Keithley, Matter of

Decision Date16 April 1993
Docket NumberNo. 68626,68626
PartiesIn the Matter of Richard E. KEITHLEY, Respondent.
CourtKansas Supreme Court

Bruce E. Miller, Disciplinary Administrator, argued the cause and was on the brief, for petitioner.

Michael A. Barbara, Topeka, argued the cause, for respondent.

Richard E. Keithley, respondent, was on the brief and appeared pro se.

PER CURIAM:

This is an original attorney discipline proceeding involving Richard E. Keithley that originated in 1985.

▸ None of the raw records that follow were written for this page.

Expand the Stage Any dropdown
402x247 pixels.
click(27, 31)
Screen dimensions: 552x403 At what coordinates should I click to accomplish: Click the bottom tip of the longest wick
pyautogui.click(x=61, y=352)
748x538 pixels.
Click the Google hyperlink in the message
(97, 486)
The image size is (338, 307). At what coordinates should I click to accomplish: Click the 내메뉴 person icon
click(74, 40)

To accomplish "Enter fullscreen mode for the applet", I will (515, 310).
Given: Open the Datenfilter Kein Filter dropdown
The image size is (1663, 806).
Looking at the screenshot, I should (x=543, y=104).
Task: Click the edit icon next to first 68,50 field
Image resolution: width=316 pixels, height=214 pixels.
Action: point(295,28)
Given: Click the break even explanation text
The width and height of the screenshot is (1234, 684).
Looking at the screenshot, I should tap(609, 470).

In January 1985, Keithley was charged with one count of aggravated incest with his stepdaughter, contrary to K.S.A.1984 Supp. 21-3603. At trial, Keithley stipulated "to having engaged in several separate and distinct acts of sexual intercourse and sodomy" with his stepdaughter, A.R. On July 12, 1985, he was found guilty as charged. Keithley received a sentence of two to five years. He served three years.

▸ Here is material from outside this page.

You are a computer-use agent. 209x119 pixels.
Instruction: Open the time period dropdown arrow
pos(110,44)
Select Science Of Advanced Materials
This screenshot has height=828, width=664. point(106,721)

The Kansas Court of Appeals affirmed Keithley's conviction in an unpublished opinion (No. 58,696, filed February 5, 1987), and this court denied his petition for review. (241 Kan. 840 [1987].

Following the trial court conviction, this court ordered Keithley to appear and show cause why he should not be disbarred from the practice of law in the State of Kansas. This court then indefinitely suspended Keithley from the practice of law in the State of Kansas pending the final determination of his appeal and the further order of this court. In re Keithley, 238 Kan. 245, 708 P.2d 984 (1985).

In 1990, Keithley requested that this court modify its previous order and allow him to practice law. On November 21, 1990, by order of this court, Keithley was placed on temporary suspension until the pending disciplinary complaint against him was resolved.

On March 22, 1991, the Disciplinary Administrator filed a formal complaint against Keithley. The Disciplinary Administrator alleged Keithley violated DR 1-102(A)(3), (4), (5), and (6) (1992 Kan.Ct.R.Annot. 189). DR 1-102(A), as set forth in Canon 1 of the Code of Professional Responsibility, provides, in pertinent part:

"A lawyer shall not: ...

(3) Engage in illegal conduct involving moral turpitude.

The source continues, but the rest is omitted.